[Entries from a dataset]
════════════════

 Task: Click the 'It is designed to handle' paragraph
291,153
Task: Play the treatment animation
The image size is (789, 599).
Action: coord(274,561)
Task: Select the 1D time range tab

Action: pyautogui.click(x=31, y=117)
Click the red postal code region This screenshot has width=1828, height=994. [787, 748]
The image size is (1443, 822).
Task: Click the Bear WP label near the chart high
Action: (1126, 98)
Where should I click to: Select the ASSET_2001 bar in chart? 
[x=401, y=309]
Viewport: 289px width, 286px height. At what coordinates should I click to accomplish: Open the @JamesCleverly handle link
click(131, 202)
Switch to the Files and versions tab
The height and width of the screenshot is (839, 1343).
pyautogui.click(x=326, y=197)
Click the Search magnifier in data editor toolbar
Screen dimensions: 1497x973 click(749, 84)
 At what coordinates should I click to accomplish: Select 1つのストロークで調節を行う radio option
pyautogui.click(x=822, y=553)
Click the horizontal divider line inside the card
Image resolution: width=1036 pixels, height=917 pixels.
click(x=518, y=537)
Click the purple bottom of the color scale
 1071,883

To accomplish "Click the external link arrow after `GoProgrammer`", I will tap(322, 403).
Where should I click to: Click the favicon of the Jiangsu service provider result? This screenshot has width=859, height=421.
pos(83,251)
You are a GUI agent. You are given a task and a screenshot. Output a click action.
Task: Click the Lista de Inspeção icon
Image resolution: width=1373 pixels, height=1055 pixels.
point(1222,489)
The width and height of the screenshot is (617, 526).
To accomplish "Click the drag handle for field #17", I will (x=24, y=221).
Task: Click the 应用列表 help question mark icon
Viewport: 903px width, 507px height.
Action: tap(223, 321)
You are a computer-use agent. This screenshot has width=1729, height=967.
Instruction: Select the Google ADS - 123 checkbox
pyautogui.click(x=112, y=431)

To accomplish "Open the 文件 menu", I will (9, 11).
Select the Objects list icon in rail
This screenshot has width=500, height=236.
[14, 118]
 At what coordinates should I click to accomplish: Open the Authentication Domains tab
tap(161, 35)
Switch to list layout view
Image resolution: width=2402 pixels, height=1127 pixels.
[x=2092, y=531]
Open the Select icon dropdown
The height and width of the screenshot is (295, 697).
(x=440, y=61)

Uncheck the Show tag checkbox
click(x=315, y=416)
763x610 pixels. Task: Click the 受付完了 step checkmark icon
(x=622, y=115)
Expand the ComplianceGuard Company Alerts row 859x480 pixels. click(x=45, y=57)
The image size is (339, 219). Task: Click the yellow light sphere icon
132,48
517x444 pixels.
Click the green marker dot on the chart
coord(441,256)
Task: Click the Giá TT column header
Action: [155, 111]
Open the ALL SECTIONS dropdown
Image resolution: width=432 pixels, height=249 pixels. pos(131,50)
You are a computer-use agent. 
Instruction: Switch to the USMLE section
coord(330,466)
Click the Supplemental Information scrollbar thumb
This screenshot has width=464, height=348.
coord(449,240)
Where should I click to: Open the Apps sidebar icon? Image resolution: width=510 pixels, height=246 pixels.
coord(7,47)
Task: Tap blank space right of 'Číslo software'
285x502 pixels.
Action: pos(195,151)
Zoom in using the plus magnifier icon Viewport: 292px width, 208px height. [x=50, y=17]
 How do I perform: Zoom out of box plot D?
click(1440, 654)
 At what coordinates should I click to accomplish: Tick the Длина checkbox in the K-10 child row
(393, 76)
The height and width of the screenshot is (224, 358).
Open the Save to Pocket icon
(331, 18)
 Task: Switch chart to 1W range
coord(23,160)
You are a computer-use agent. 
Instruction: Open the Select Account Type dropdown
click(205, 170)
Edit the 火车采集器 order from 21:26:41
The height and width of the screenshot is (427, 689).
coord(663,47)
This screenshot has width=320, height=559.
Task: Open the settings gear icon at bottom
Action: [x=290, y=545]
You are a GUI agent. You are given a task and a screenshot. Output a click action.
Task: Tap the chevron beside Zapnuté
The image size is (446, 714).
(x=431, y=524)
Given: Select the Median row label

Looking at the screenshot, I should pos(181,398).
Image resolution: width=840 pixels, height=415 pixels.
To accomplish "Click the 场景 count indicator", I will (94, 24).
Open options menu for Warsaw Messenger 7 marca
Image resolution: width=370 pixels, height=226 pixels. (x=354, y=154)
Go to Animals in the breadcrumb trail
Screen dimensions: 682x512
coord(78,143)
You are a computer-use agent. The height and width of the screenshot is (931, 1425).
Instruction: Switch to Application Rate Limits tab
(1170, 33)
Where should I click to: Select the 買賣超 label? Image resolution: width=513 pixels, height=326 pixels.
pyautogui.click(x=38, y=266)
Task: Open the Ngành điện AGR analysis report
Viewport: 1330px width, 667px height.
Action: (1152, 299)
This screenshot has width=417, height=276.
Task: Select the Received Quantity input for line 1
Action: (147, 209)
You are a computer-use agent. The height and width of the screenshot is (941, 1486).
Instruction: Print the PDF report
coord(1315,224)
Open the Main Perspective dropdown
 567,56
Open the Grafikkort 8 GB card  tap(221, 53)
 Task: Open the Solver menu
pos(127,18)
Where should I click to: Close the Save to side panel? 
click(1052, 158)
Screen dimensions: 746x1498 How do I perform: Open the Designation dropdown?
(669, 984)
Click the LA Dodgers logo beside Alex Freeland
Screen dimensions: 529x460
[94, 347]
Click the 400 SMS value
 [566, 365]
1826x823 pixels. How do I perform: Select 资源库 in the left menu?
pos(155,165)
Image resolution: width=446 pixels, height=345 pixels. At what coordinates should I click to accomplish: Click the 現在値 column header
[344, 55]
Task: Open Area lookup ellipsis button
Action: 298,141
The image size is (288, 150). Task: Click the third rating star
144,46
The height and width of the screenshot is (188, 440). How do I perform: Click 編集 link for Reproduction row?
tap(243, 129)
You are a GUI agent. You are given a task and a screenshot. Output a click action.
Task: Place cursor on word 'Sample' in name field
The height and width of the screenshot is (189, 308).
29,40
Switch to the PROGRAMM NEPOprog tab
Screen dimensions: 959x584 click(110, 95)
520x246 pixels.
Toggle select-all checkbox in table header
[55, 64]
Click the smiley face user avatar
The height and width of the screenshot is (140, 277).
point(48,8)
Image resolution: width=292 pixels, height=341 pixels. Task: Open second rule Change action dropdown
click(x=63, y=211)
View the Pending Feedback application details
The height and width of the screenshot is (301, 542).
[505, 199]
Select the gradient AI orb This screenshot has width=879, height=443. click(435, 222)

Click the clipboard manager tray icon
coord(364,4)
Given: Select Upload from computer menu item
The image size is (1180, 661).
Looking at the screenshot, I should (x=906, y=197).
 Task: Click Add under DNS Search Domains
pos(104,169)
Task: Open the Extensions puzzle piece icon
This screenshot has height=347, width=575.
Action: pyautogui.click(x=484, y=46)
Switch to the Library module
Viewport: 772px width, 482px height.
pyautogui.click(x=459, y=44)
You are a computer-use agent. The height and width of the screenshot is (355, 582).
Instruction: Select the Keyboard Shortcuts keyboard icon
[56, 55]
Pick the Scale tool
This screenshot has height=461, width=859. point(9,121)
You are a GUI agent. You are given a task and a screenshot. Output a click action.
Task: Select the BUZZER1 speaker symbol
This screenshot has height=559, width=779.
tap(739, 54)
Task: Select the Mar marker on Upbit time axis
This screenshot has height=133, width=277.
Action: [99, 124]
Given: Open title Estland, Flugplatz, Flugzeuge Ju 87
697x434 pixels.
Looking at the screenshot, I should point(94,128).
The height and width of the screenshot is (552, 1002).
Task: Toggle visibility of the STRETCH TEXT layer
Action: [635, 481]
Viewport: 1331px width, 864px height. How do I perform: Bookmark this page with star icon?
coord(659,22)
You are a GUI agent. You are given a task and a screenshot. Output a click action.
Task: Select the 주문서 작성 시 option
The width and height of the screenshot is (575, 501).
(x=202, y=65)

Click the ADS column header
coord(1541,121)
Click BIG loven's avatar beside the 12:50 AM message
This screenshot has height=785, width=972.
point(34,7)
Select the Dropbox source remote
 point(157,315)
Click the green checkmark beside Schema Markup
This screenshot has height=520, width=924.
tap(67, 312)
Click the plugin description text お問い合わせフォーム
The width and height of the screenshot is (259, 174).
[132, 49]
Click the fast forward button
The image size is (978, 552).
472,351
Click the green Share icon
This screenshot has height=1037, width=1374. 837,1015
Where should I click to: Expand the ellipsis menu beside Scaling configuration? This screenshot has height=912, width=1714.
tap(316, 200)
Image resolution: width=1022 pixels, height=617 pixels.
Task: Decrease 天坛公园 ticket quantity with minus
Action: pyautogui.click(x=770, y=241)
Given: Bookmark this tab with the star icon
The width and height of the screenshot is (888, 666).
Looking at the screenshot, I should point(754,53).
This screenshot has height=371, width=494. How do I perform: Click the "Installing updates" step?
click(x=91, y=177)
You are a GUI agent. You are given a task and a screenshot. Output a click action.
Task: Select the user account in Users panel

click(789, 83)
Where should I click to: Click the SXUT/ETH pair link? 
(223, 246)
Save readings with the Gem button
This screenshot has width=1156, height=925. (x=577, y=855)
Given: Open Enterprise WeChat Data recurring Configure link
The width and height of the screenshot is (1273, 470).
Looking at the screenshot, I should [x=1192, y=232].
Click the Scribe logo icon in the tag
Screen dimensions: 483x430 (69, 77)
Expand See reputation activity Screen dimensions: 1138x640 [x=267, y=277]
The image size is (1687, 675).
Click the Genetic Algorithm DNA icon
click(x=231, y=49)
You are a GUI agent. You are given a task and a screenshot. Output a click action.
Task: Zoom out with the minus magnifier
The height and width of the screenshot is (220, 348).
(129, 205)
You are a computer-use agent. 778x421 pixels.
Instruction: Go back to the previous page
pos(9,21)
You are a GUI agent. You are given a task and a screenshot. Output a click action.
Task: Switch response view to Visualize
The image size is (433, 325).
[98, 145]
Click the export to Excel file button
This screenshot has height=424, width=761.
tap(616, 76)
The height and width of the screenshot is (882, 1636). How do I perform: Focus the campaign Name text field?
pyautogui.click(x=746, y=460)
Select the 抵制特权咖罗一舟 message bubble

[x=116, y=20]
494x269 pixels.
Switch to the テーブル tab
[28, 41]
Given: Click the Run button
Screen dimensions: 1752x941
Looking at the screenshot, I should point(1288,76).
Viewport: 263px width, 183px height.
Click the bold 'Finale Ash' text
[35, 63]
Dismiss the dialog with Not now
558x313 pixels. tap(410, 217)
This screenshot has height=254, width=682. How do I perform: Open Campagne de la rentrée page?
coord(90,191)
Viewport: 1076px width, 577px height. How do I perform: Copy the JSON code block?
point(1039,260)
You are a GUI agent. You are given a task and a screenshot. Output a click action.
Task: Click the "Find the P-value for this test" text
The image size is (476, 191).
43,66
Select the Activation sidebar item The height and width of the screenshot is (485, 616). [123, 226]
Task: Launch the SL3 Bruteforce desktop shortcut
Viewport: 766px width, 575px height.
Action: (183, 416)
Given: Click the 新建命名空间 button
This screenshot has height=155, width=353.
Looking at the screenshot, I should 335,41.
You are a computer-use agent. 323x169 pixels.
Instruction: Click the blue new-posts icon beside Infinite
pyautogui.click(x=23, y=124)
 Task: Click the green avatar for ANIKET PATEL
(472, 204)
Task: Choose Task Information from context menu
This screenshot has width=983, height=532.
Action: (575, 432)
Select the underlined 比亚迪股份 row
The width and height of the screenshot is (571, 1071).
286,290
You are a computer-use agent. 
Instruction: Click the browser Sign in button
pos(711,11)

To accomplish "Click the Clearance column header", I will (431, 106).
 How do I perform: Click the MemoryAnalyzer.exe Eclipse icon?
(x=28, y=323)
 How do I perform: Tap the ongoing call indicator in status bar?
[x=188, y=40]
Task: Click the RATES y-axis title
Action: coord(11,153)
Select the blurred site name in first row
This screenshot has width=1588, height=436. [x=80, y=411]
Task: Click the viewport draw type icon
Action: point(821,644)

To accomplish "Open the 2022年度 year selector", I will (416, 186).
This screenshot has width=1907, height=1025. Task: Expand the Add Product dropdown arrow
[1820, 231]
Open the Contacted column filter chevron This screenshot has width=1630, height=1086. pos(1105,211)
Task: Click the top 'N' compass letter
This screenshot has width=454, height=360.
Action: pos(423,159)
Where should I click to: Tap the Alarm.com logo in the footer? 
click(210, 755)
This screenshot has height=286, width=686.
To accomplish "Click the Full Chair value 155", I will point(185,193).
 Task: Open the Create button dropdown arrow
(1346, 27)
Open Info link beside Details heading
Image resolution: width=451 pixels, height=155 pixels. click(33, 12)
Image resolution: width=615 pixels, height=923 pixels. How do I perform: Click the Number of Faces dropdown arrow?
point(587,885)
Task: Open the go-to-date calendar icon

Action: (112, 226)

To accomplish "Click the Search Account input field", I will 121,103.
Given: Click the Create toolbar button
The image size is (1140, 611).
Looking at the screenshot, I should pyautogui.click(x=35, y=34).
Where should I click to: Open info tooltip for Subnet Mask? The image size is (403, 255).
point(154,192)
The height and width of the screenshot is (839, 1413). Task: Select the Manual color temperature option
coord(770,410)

════════════════

Return the entries verbatim, starting at the line that contains "Task: Open the go-to-date calendar icon" and continuing through the last line of the entries. Include both ends and nothing else.

Task: Open the go-to-date calendar icon

Action: (112, 226)

To accomplish "Click the Search Account input field", I will 121,103.
Given: Click the Create toolbar button
The image size is (1140, 611).
Looking at the screenshot, I should pyautogui.click(x=35, y=34).
Where should I click to: Open info tooltip for Subnet Mask? The image size is (403, 255).
point(154,192)
The height and width of the screenshot is (839, 1413). Task: Select the Manual color temperature option
coord(770,410)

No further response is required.